[TASK TO CARRY OUT]: Skipping any pictures, repeat exactly and only the lines from the one that holds "You are a computer-use agent." to the last line of the material, both included.
#### RECORD SET
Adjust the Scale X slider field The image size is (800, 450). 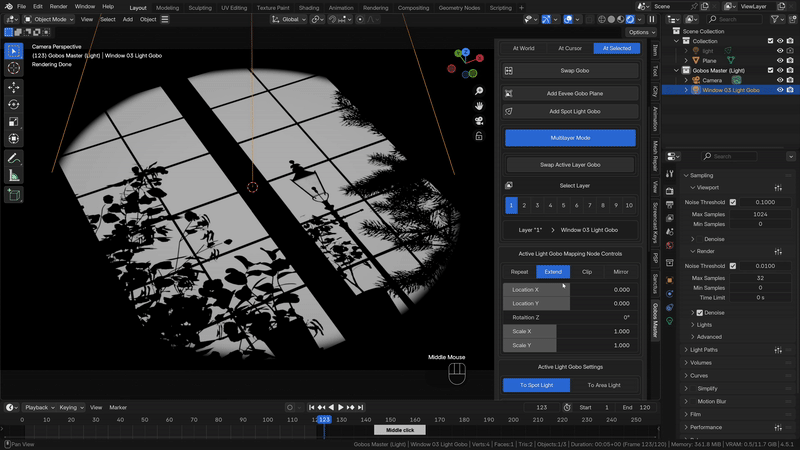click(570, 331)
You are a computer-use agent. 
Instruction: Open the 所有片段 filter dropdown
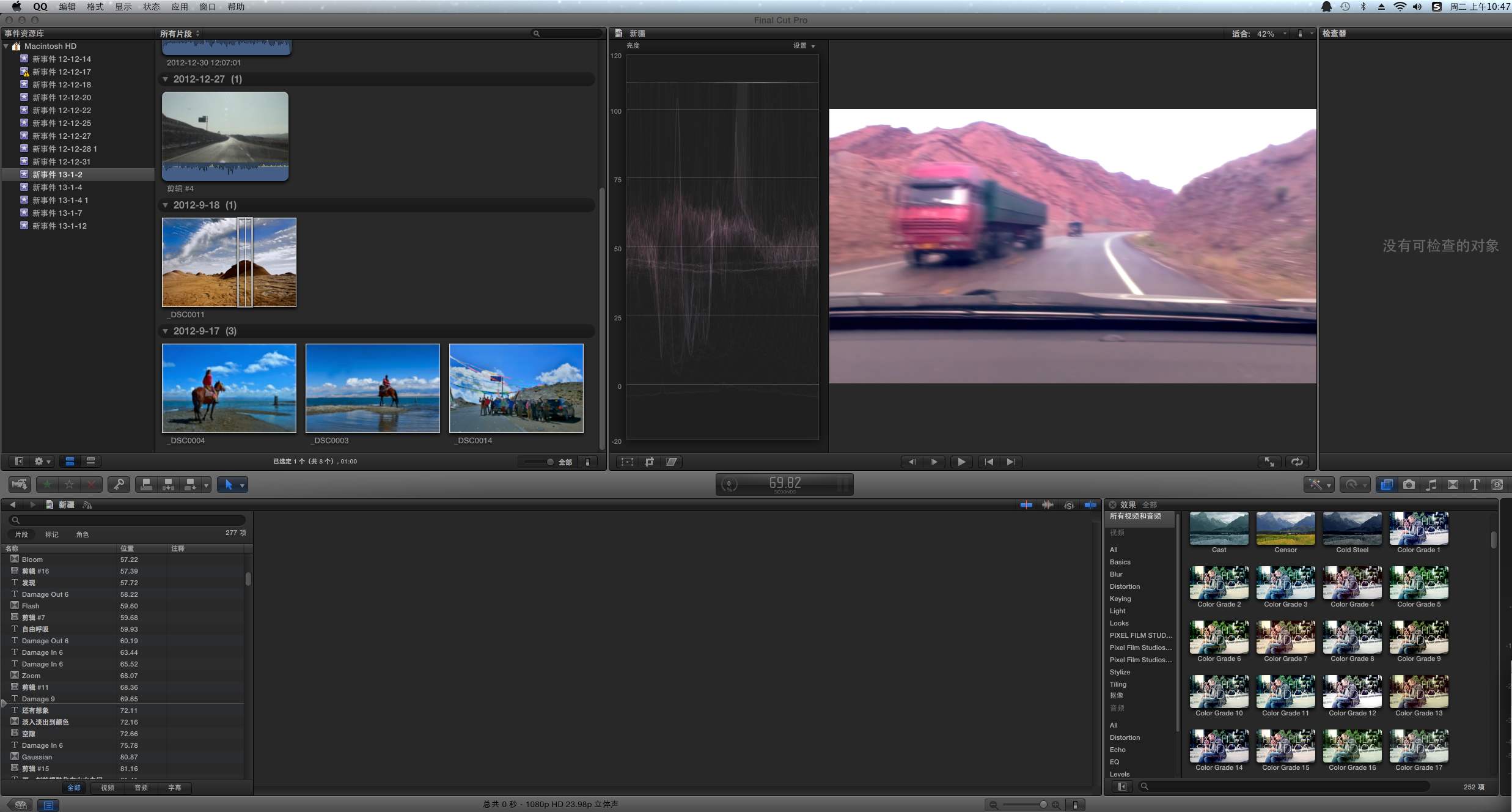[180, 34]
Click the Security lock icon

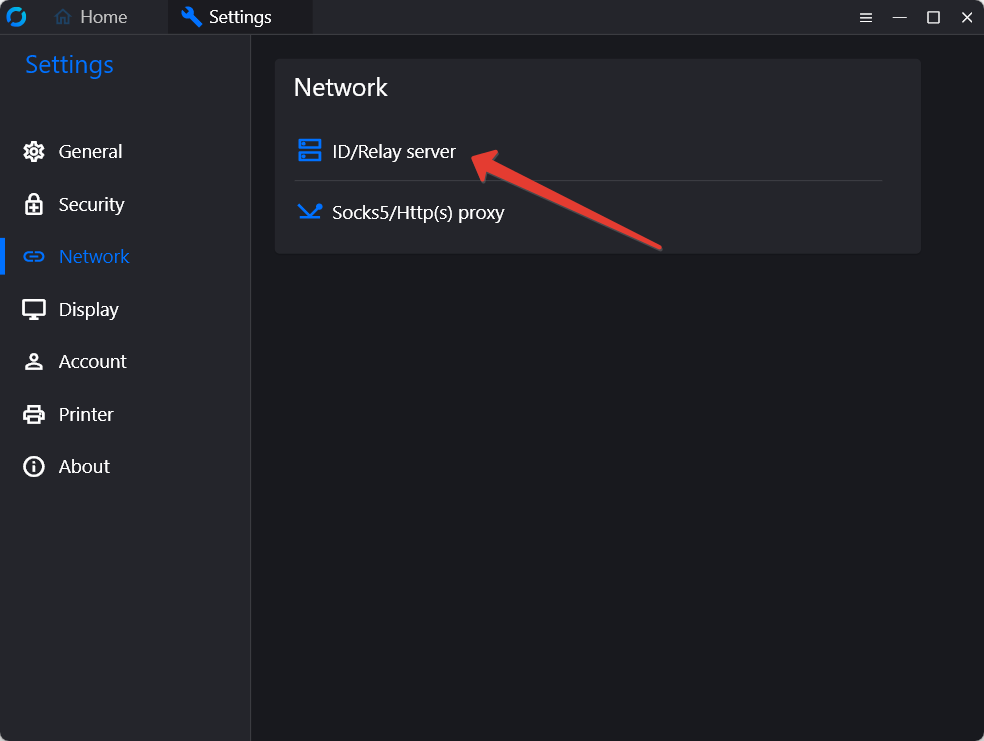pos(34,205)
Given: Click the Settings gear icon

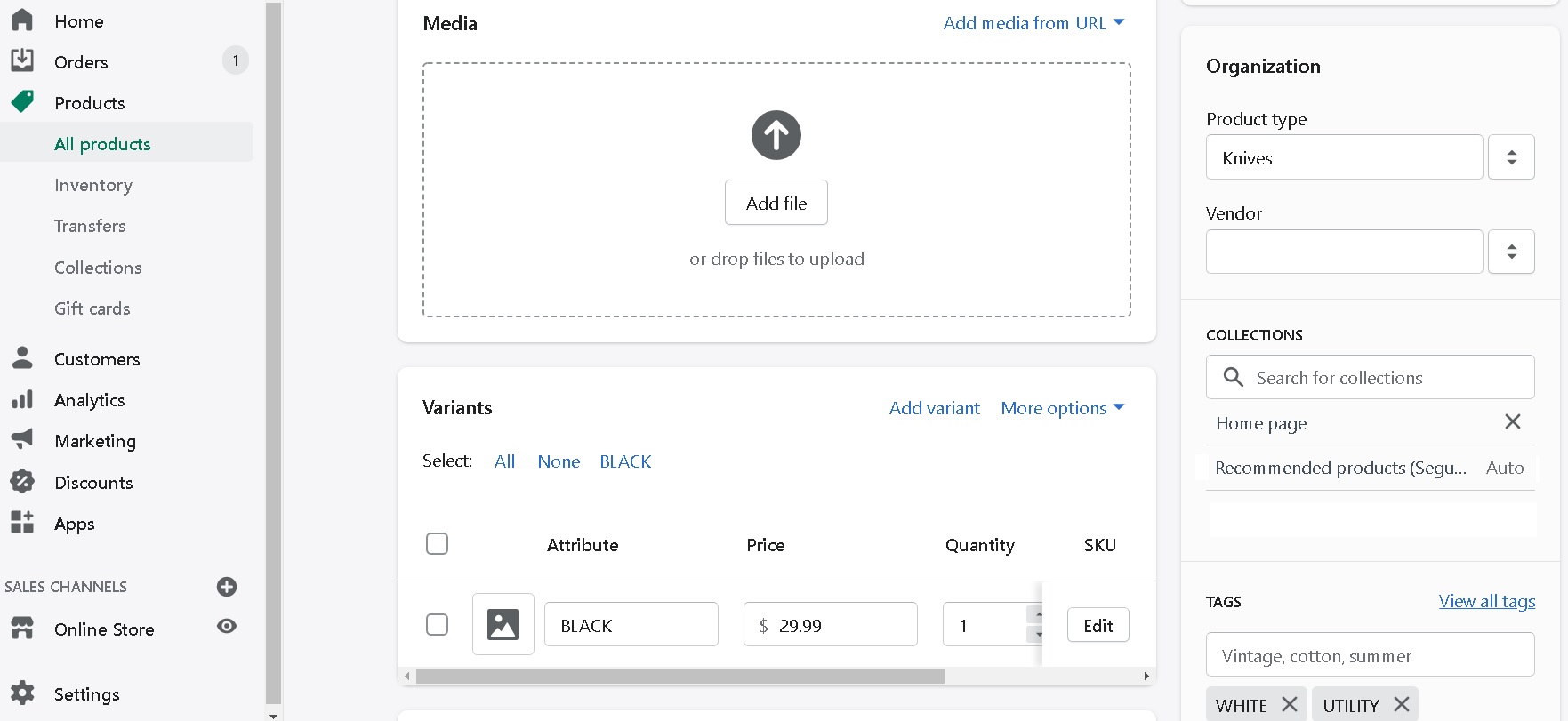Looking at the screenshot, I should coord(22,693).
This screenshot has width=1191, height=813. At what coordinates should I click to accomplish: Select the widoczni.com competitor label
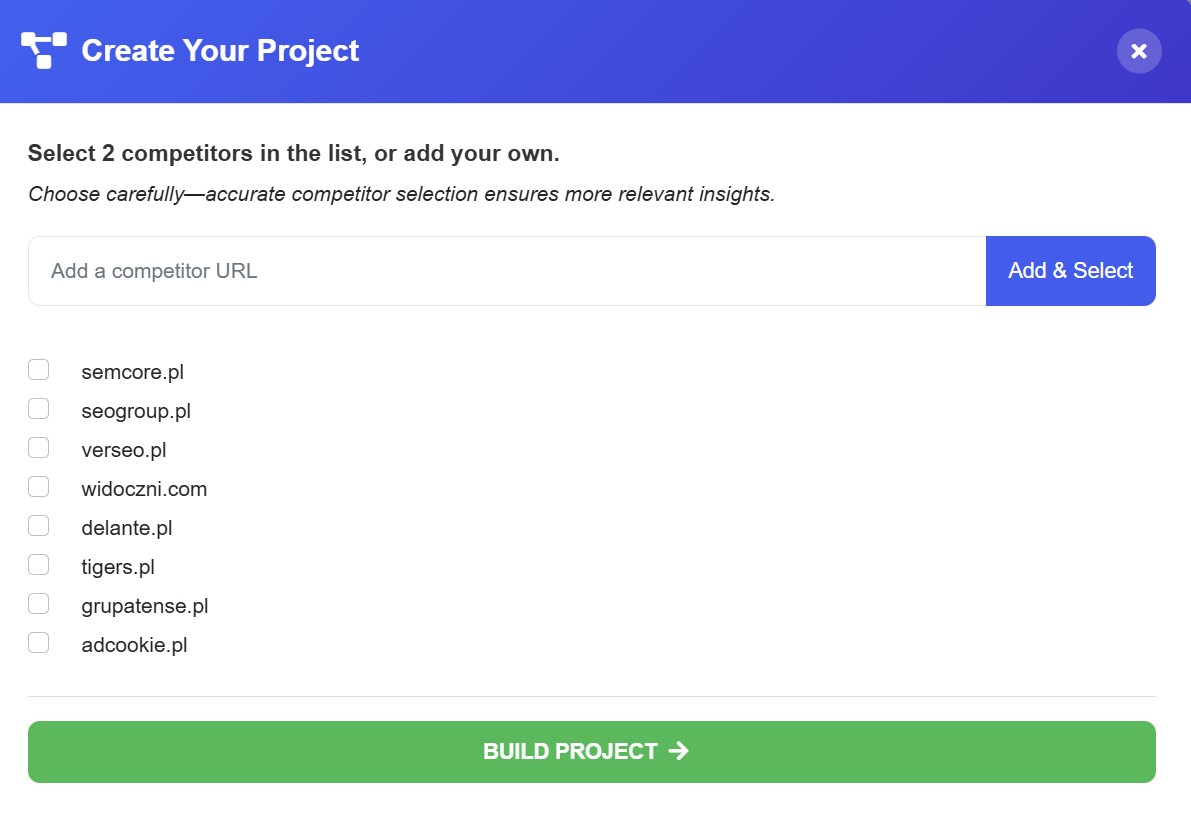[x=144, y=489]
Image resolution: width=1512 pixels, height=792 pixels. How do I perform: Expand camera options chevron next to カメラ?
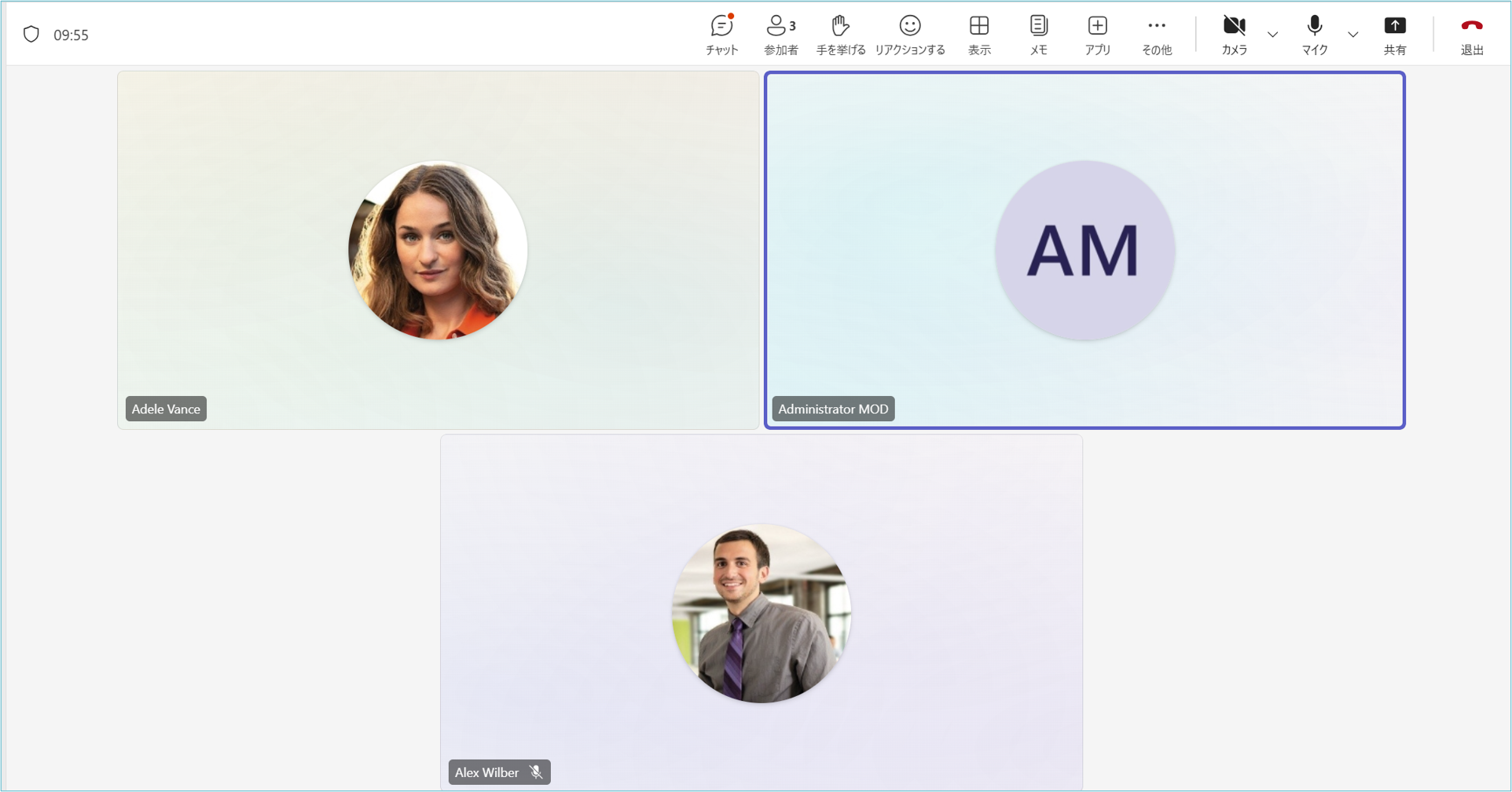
########
[EXERCISE SOLUTION]:
You are a computer-use agent. 
Instruction: Open the 所有片段 filter dropdown
[180, 34]
Click the Security lock icon

pos(34,205)
Given: Click the Settings gear icon

Looking at the screenshot, I should coord(22,693).
This screenshot has width=1191, height=813. At what coordinates should I click to accomplish: Select the widoczni.com competitor label
[x=144, y=489]
Image resolution: width=1512 pixels, height=792 pixels. How do I perform: Expand camera options chevron next to カメラ?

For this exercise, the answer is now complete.